- [Aim of the exercise]: Transcribe the whole listing below. Pictures do not go in the copy.

- [Data records]:
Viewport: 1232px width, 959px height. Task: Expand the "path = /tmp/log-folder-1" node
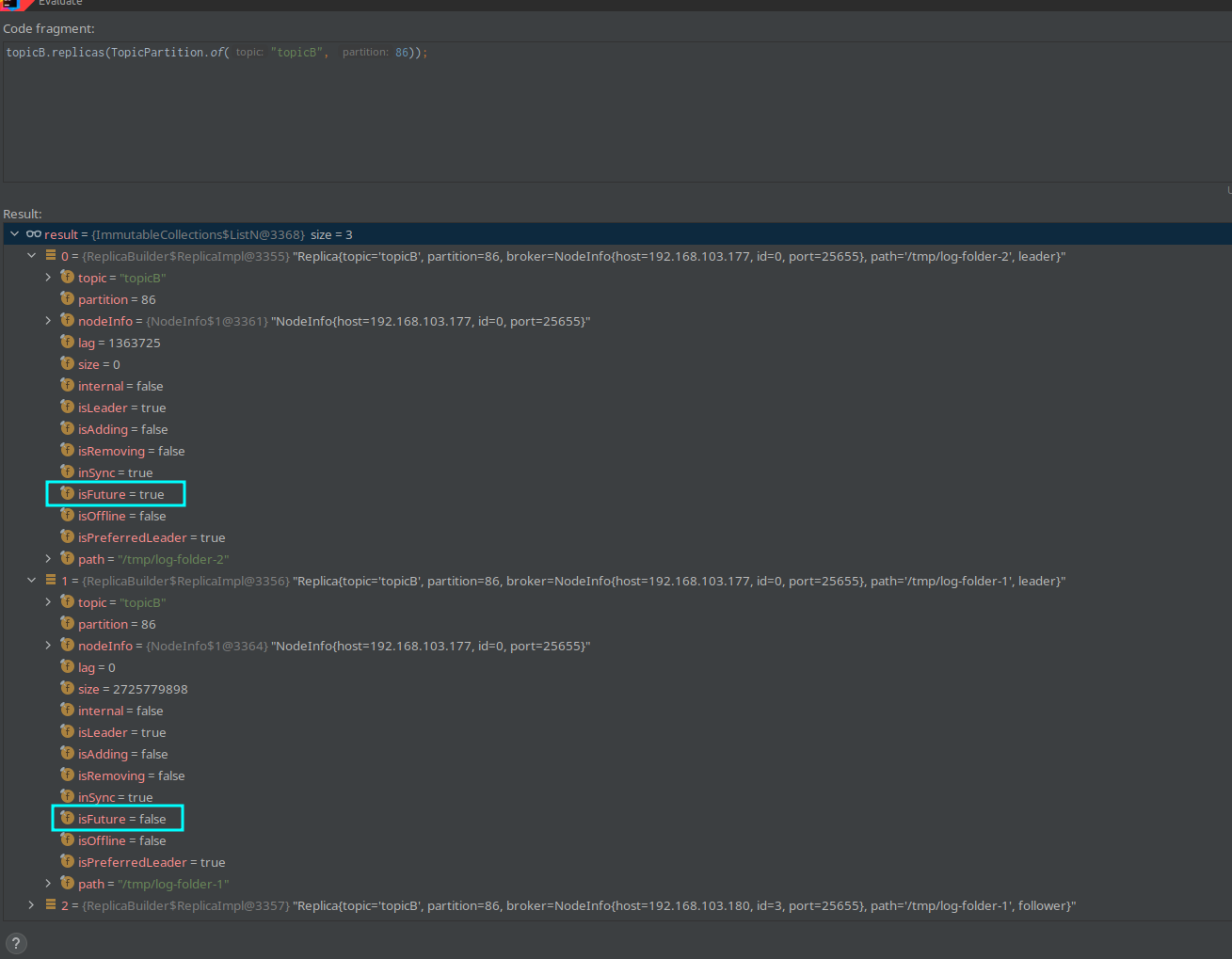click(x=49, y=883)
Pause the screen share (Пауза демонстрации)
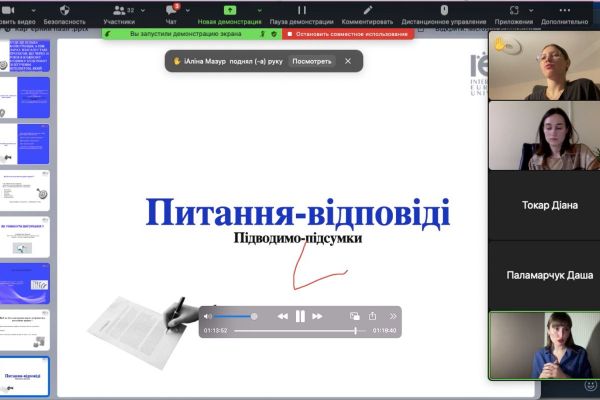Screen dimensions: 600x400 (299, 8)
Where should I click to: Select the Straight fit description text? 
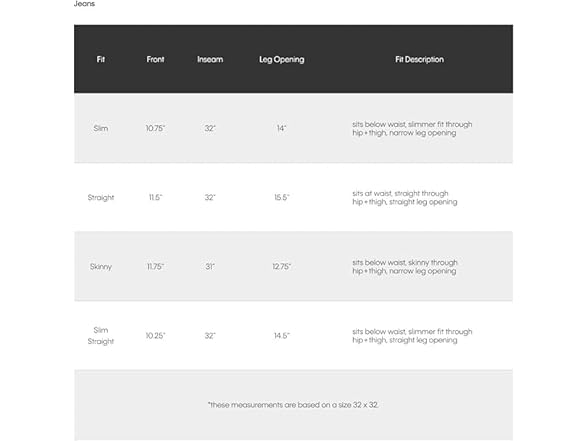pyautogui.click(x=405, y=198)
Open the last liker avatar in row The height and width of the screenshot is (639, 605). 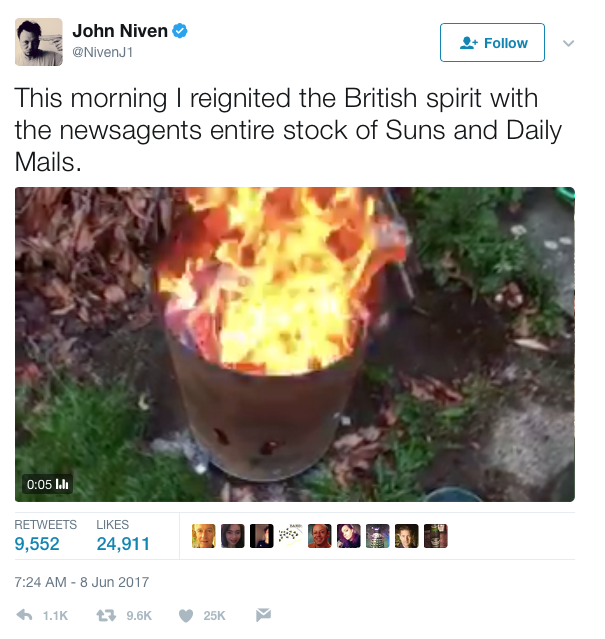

- [Result of the task]:
Viewport: 1232px width, 959px height. Task: Expand the "path = /tmp/log-folder-1" node
click(x=49, y=883)
Pause the screen share (Пауза демонстрации)
Screen dimensions: 600x400 (299, 8)
Where should I click to: Select the Straight fit description text? 
pyautogui.click(x=405, y=198)
Open the last liker avatar in row The height and width of the screenshot is (639, 605). 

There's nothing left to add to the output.